# Introduction

Since the increase in popularity of Deep Neural Networks (DNNs), there has been increased research in making machines capable of recognizing objects the same way humans do. Humans can recognize objects in ways that are invariant to scale, translation, and clutter. Crowding is visual effect suffered by humans, in which an object that can be recognized in isolation can no longer be recognized when other objects, called flankers, are placed close to it. This paper focuses on studying the impact of crowding on DNNs trained for object recognition by adding clutter to the images and then analyzing which models and settings suffer less from such effects.

The figure shows a visual example of crowding [3]. Keep your eyes still and look at the dot in the center and try to identify the "A" in the two circles. You should see that it is much easier to make out the "A" in the right than in the left circle. The same "A" exists in both circles, however, the left circle contains flankers which are those line segments.

Another common example to visualize the same:

### Drawbacks of CNNs

CNNs fall short in explaining human perceptual invariance. Firstly, CNNs typically take input at a single uniform resolution. Biological measurements suggest that resolution is not uniform across the human visual field, but rather decays with eccentricity, i.e. distance from the center of focus. The major cause of this issue is the pooling layer in CNN structure. The pooling is an efficient technique but loses important spatial information. Pooling is also not capable to capture the hierarchical structure in image, which is also crucial to view point problems. Even more importantly, CNNs rely not only on weight-sharing but also on data augmentation to achieve transformation invariance and so obviously a lot of processing is needed for CNNs.

The paper investigates two types of DNNs for crowding: traditional deep convolutional neural networks (DCNN) and a multi-scale eccentricity-dependent model which is an extension of the DCNNs and inspired by the retina where the receptive field size of the convolutional filters in the model grows with increasing distance from the center of the image, called the eccentricity and is explained below. The authors focus on the dependence of crowding on image factors, such as flanker configuration, target-flanker similarity, target eccentricity and premature pooling in particular. Along with that, there is major emphasis on reducing the training time of the networks since the motive is to have a simple network capable of learning space-invariant features.

# Models

The authors describe two kinds of DNN architectures: Deep Convolutional Neural Networks, and eccentricity dependent networks, with varying pooling strategies across space and scale. Of particular note is the pooling operation, as many researchers have suggested that this may be the cause of crowding in human perception.

## Deep Convolutional Neural Networks

The DCNN is a basic architecture with 3 convolutional layers, spatial 3x3 max-pooling with varying strides and a fully connected layer for classification as shown in the below figure.

The network is fed with images resized to 60x60, with mini-batches of 128 images, 32 feature channels for all convolutional layers, and convolutional filters of size 5x5 and stride 1.

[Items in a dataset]

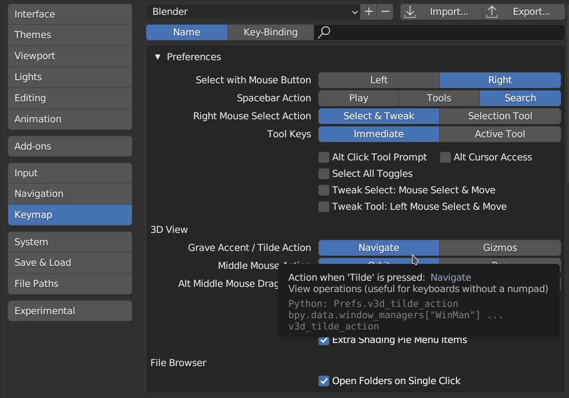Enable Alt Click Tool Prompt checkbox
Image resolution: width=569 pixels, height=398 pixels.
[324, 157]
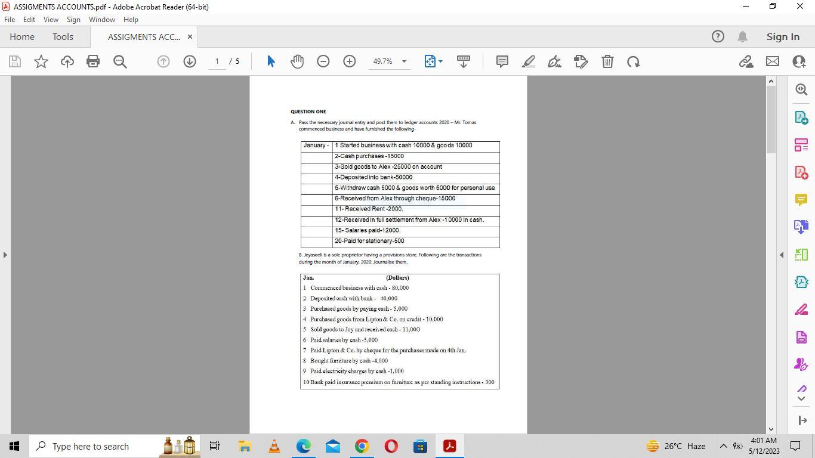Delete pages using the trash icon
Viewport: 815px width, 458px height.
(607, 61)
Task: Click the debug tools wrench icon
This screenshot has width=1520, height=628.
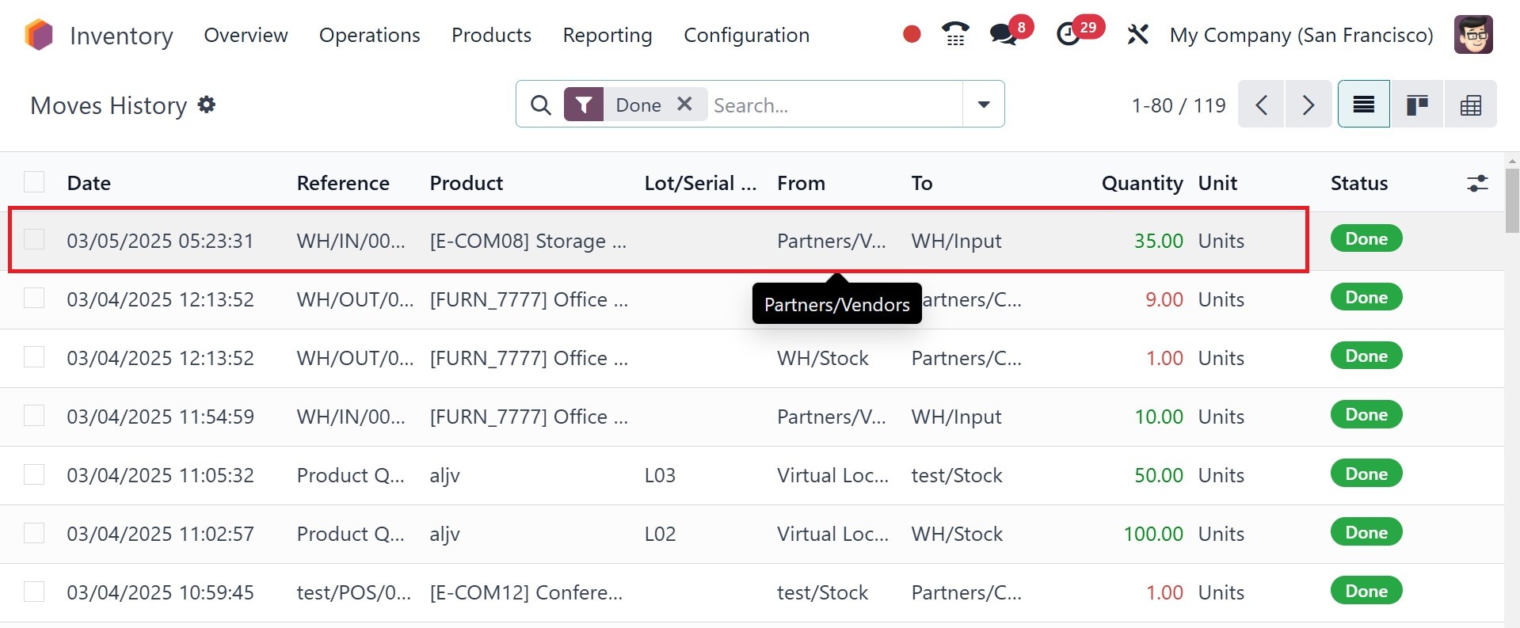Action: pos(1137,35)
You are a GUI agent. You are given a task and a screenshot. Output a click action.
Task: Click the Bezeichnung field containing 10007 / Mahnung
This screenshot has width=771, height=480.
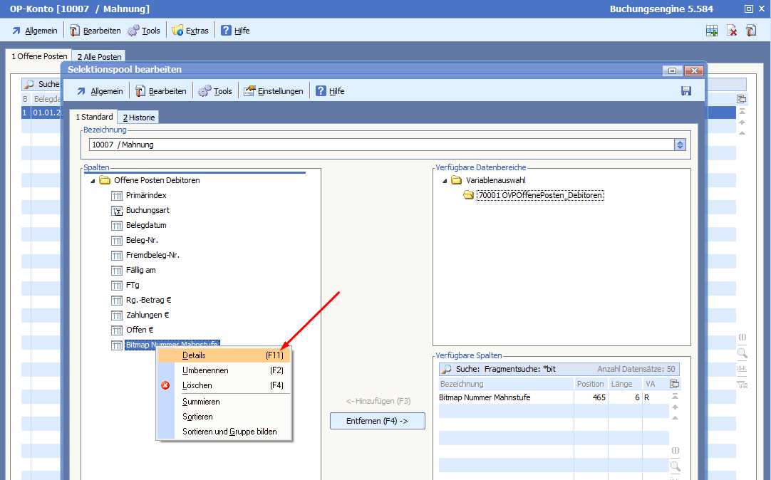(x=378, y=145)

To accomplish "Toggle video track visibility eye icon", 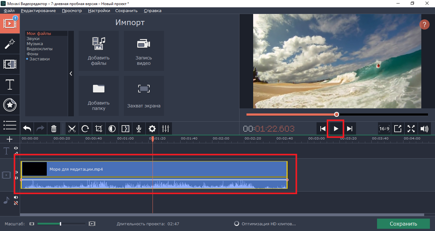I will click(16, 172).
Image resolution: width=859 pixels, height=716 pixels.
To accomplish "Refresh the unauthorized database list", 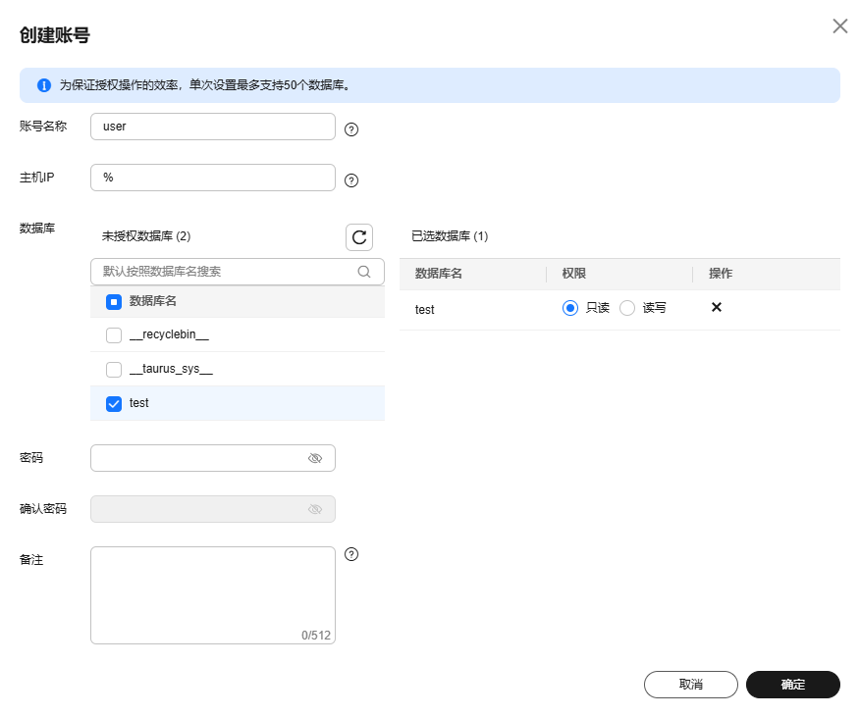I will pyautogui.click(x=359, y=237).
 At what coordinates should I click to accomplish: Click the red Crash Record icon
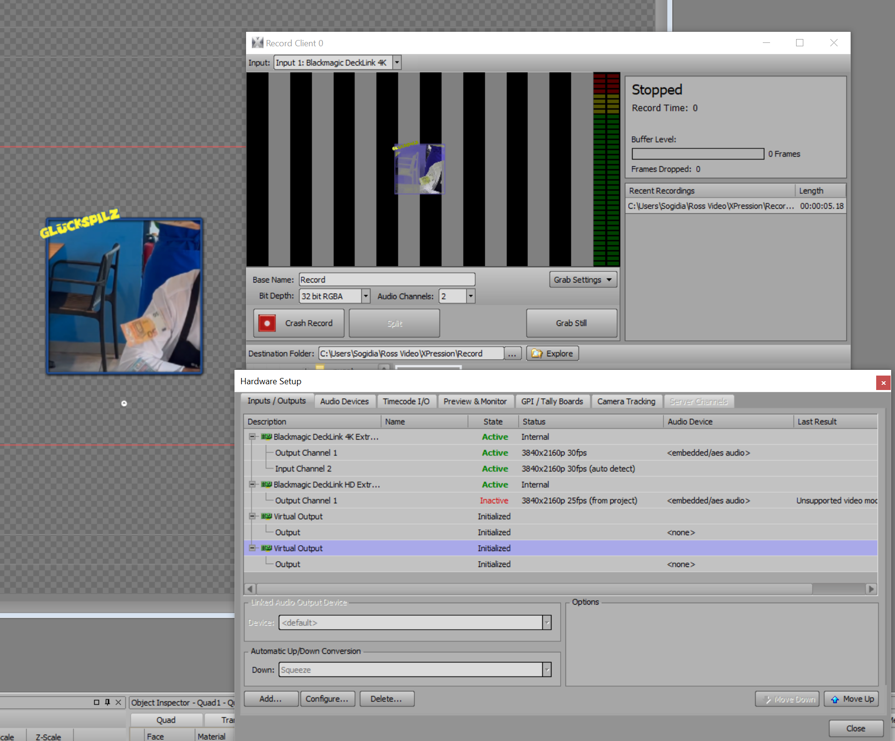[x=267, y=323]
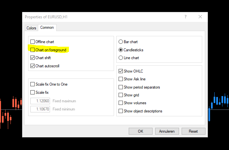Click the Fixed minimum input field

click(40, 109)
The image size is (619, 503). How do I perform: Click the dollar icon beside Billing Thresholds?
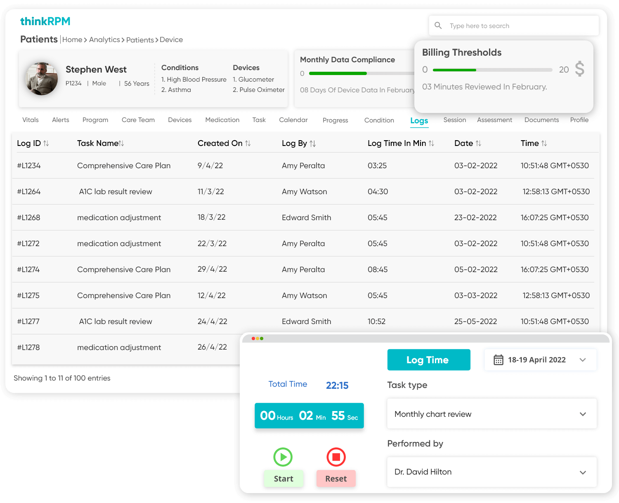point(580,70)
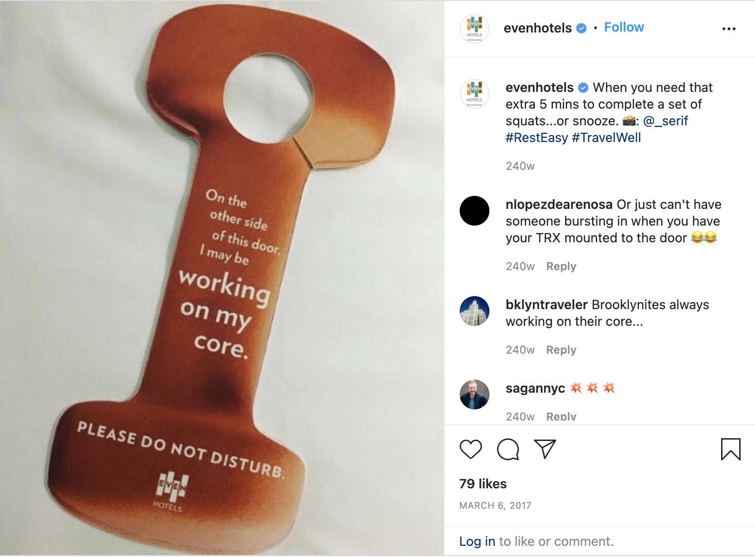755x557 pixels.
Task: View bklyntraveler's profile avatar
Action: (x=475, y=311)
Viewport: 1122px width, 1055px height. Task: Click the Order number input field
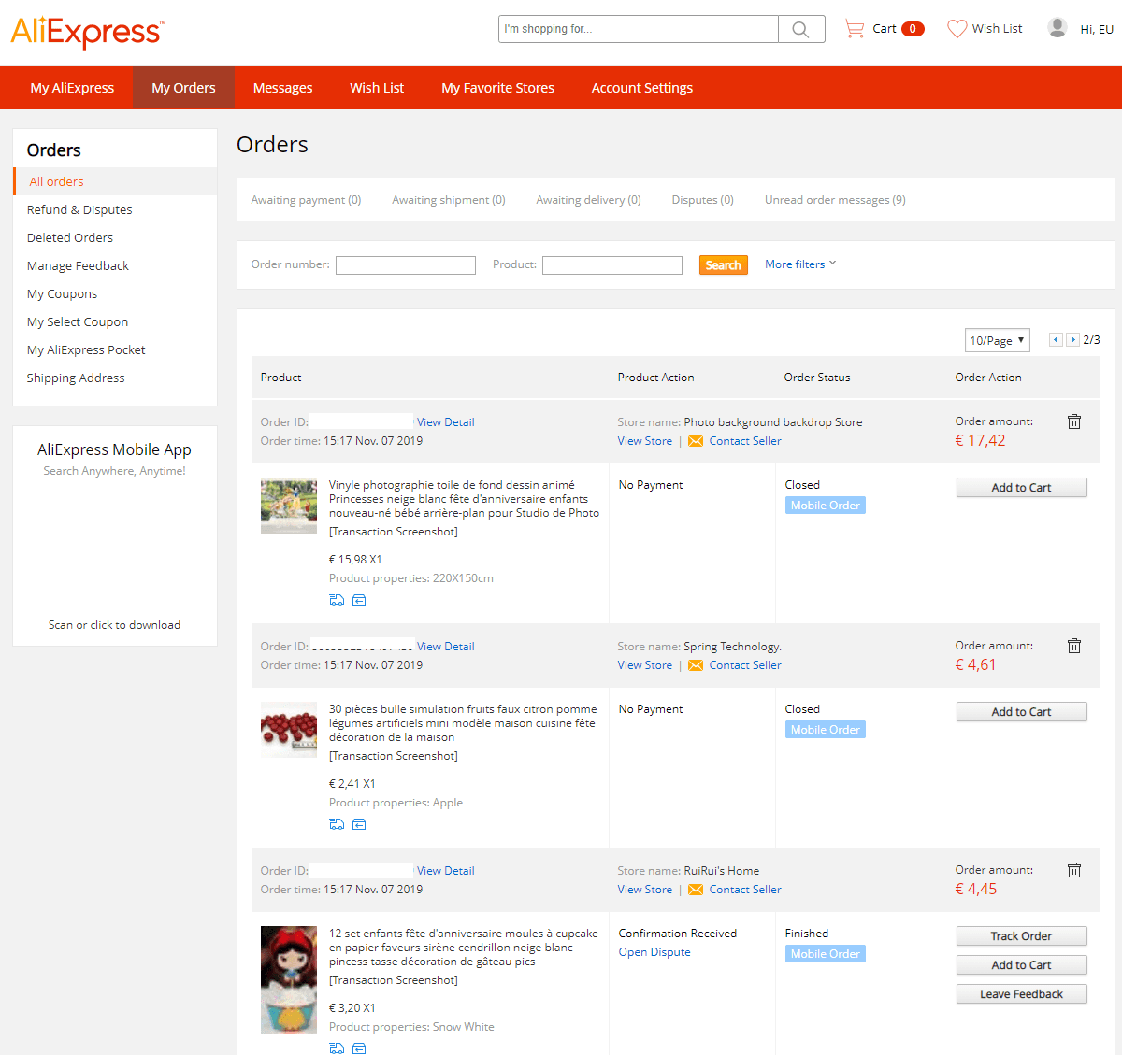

» **What you are asked to do**: Decide whether each statement agrees with the text on crowding in neural networks: (a) the DCNN has 3 convolutional layers; (b) the network takes images resized to 128x128; (c) pooling keeps spatial information intact. Answer yes or no for each, and quote the deciding words.

» **Response area**:
(a) Yes: "The DCNN is a basic architecture with 3 convolutional layers"
(b) No: "The network is fed with images resized to 60x60"
(c) No: "The pooling is an efficient technique but loses important spatial information."